Saturday, May 23, 2020

2020/057: Big Sky -- Kate Atkinson

He’d been out of the real business of detecting for too long. Entrapping unfaithful boyfriends and husbands wasn’t dealing with criminals, just high-functioning morons. [loc. 2408]


I've enjoyed Atkinson's previous Jackson Brodie novels, though not as much as I've enjoyed her other work (see various reviews here): Big Sky, however, left me cold. Jackson Brodie -- sharing custody of his teenage son with Julia, carrying out run-of-the-mill investigations in Yorkshire, starting to feel as though he may be past his best -- is peripheral to the main stories here, which are definitely in 'lost girls' territory.

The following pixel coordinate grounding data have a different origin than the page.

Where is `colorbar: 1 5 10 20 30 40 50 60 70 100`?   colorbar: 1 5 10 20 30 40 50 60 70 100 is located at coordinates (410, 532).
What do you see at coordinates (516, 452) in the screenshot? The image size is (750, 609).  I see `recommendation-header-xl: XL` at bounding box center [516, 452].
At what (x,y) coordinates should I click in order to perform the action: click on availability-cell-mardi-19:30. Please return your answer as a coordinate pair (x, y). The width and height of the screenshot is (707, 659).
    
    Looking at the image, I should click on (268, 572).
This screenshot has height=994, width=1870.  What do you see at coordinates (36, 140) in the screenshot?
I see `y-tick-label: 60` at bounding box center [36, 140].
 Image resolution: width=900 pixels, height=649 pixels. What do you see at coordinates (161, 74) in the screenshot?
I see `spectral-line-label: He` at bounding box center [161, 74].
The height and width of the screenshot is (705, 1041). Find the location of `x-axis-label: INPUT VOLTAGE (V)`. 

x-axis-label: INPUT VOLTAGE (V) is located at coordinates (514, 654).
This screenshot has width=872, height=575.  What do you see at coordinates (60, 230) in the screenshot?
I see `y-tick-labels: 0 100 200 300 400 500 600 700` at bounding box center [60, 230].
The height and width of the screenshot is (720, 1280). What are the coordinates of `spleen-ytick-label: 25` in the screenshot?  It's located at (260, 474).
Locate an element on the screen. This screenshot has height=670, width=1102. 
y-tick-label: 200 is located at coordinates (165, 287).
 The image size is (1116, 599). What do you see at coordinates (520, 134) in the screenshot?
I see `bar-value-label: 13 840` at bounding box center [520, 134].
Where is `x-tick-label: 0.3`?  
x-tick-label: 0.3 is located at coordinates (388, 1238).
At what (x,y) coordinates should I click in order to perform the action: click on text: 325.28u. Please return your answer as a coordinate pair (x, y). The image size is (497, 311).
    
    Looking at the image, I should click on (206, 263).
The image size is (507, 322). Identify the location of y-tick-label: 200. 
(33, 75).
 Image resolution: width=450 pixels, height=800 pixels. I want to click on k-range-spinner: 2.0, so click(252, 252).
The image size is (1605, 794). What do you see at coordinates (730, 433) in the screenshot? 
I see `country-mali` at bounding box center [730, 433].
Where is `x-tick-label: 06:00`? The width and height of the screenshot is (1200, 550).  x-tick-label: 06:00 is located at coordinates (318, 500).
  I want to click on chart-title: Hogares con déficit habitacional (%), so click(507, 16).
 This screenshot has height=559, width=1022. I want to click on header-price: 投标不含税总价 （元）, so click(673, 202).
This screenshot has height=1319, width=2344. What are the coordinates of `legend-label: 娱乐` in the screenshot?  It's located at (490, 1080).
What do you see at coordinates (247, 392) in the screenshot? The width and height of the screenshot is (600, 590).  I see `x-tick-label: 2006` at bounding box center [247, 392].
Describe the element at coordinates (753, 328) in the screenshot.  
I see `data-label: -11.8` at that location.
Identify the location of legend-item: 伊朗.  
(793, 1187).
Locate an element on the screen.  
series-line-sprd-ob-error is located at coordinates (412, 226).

There is the lingering rumour of a third man involved in a historical paedophile ring; there is the lucrative Exotic Travel, which is more of an import business; there is a child getting into a car, observed by Brodie, whose instincts tell him something is wrong.

There are some splendid women here, notably Crystal, who has remade her life after a shaky start and is now the wife of a successful businessman, raising her daughter to want for nothing. She's tacky and superficial, in some respects: but she has an iron will.

Big Sky redeems itself, in part, by a denouement that involves true justice rather than literal facts: but the theme was so grim, and Jackson's middle-agedness so hopeless, that even a week after reading I am happy to have forgotten most of the details of the plot.